▸ What this exercise asks
1. Translate this sentence from the psychology passage on identity into Spanish: "In this study, two groups of people will be given the same questionnaire to answer."
2. Pick up the psychology passage on identity after its last sentence and write what comes next.
[BEGIN Source document]
Psychology: Way Individuals Shape Their Identities
One of the central issues of psychology is identity and the way individuals shape their identities for themselves. People live in different regions all around the globe and are consequently exposed to a distinct type of culture, religion, education, family values and media. These influences instill certain rigid values in people from birth, which configures their self-concept and the way they perceive other individuals in the society they interact with.
In many Western societies, the importance of personal achievement and glory are inculcated in people from early childhood. Hazel Markus and Shinobu Kitayama (1991) observed in a study that the culture in the North America values an identity that is focused on individual motivations, attributes and goals. A sense of self-reliance and independence are considered normal and desirable. Markus and Kitayama (1995) further noticed that most Asians cultures emphasize and identity that is based on conforming to the ideals of the community, religion and family. The importance of collective efforts and association with a group are instilled in Asian cultures. The Japanese and Chinese cultures encourage children to value and cherish collective honors through group work and to be modest about their personal distinctions (Kitayama & Markus, 1992). In other words, Western cultures encourage individuals to strive hard to stand out and develop a distinct image for themselves, whereas Asian cultures expect people to mould their personalities to adjust and blend into norms and practices of the community.
The object of this experiment is to explore how cultures may influence the way one perceives his or her identity. This survey will study whether people from different ethnic backgrounds respond differently to the “Who am I” test. In this study, two groups of people will be given the same questionnaire to answer. One group will consist of white Americans who were born and brought up in the USA. The other group will comprise of international Asian students coming from countries like Japan, Pakistan and India. It is hypothesized that the American group will respond by stating more responses that describe their personal traits than the International group will. It is further hypothesized that the International group will respond predominantly by identifying themselves with their groups such as ethnicity, religion and family, significantly more than Americans will.
The majority of the forty participants (20 white Americans, 20 international Asians) were randomly selected among the Amherst College students. The remainder of the pool of participants extended to the international student community of the Smith and Mount Holyoke Colleges. The participants were undergraduate students ranging from freshmen through seniors, and included both men and women.
[END Source document]
[BEGIN Available data]
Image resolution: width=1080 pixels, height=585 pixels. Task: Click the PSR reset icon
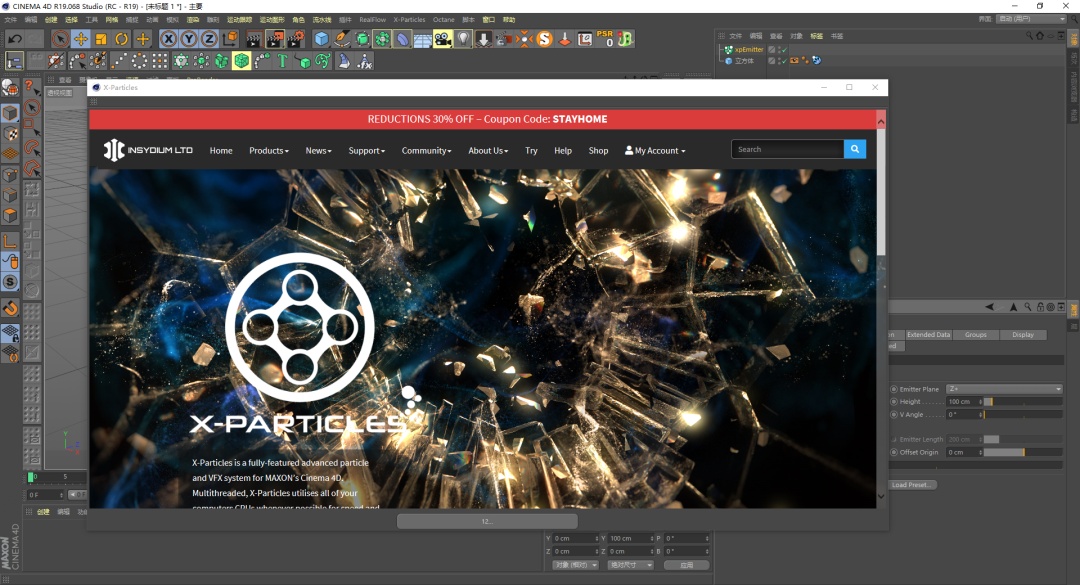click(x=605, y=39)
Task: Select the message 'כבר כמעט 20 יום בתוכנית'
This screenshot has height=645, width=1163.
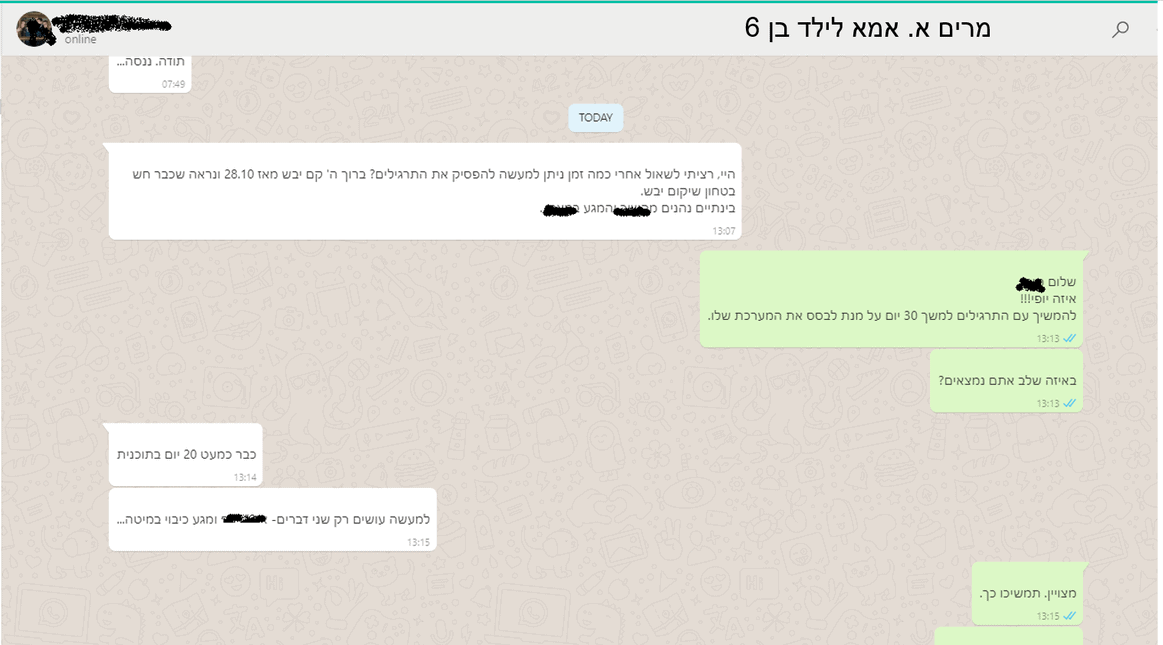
[END Available data]
▸ Responses for each task
1. En este estudio, a dos grupos de personas se les dará el mismo cuestionario para responder.

2.
Twenty questionnaires were handed out to the Asian students at the Five-College International Students Association meeting in the Campus Center. The other twenty questionnaires were distributed among the white Americans in the social dormitories of Amherst College.
The participants were instructed to read the questionnaire carefully and respond with five statements describing their identity. In this manner, a total of two hundred statements were collected from all forty participants. The responses were watchfully divided into two sections. The first section was for “personal identity responses,” such as self-focused words (e.g. smart, funny, attractive, student, good driver). The second section was for “group identity responses,” such as relationship-focused words (e.g. brother, sister, friend, Christian, Japanese).
The independent variable used in this experiment is the cultural identity of the participants while the dependent variable is the response to the question posed. In this way, percentage of “self” responses and percentage of “group” responses for each group of participants was obtained. If the hypothesis is true, then there will be a significantly higher percentage of personal identity responses from white Americans than from International Asians. Correspondingly, there will be a significantly higher percentage of group identity responses from International Asians than from white Americans.
The following results were obtained for the questionnaire consisting of the “Who am I” test.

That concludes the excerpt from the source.